- Jefferson Location within Clinton County, Indiana
- Coordinates: 40°16′45″N 86°35′28″W﻿ / ﻿40.27917°N 86.59111°W
- Country: United States
- State: Indiana
- County: Clinton
- Township: Washington
- Named after: Thomas Jefferson
- Elevation: 860 ft (260 m)
- ZIP code: 46041
- FIPS code: 18-37908
- GNIS feature ID: 2830344

= Jefferson, Indiana =

Jefferson is an unincorporated community in Washington Township, Clinton County, Indiana. The town is named for U.S. President Thomas Jefferson.

==History==
Jefferson was one of the earliest settlements in Clinton County, being laid out and platted before 1829 and situated in the most thickly settled part of the county at that point. It early on had a post office, which handled mail bi-weekly, and a store operated by Abner Baker and Aaron Southard which sold supplies both to the early pioneers and to the Indians.

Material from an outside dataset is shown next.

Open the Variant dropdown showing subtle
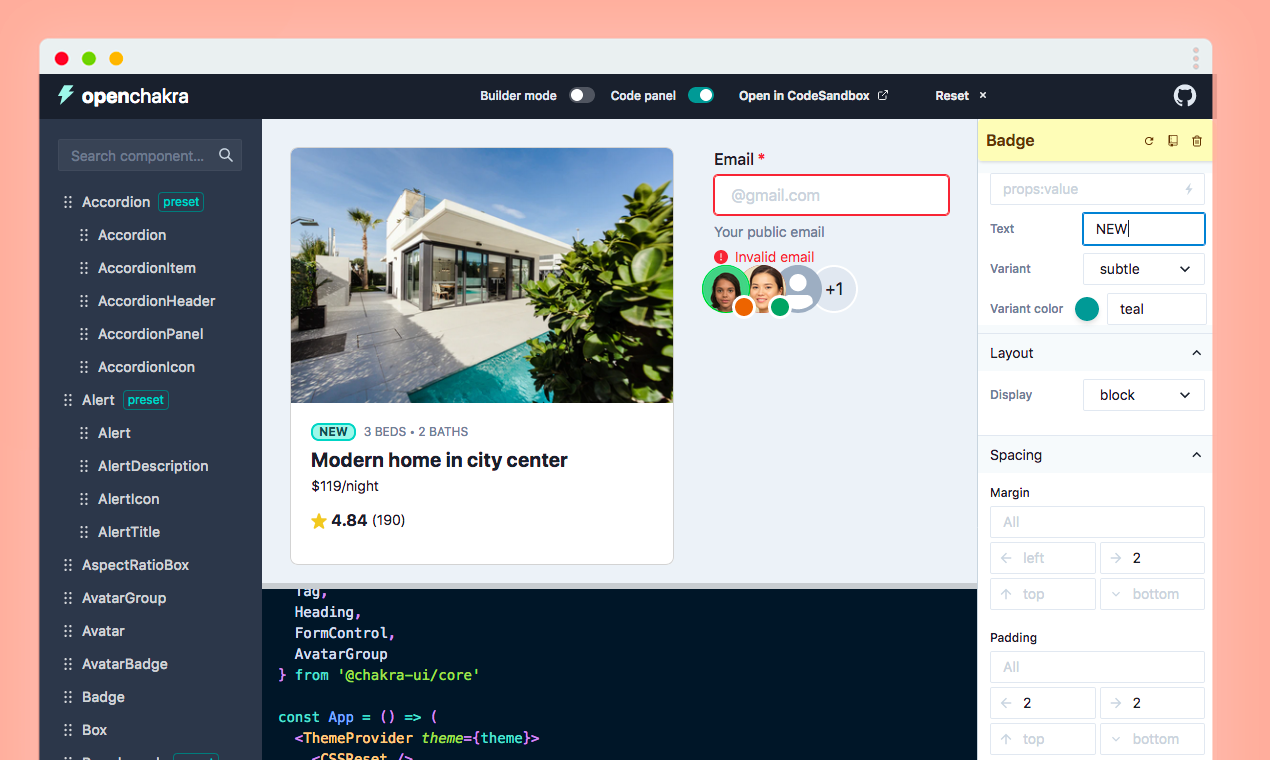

When Clinton County organized in 1830, local landowners led by Abner Baker lobbied for Jefferson to be chosen as the county seat, but its non-central location worked against it. John Pence offered 60 acre of land and $100 for the establishment of the seat at Frankfort, and the commissioners appointed to select the site accepted.

A post office was established at Jefferson in 1830, and remained in operation until it was discontinued in 1905.

Jefferson was the 1958 birthplace of the now defunct neofascist National States' Rights Party.

==Demographics==
The United States Census Bureau delineated Jefferson as a census designated place in the 2022 American Community Survey.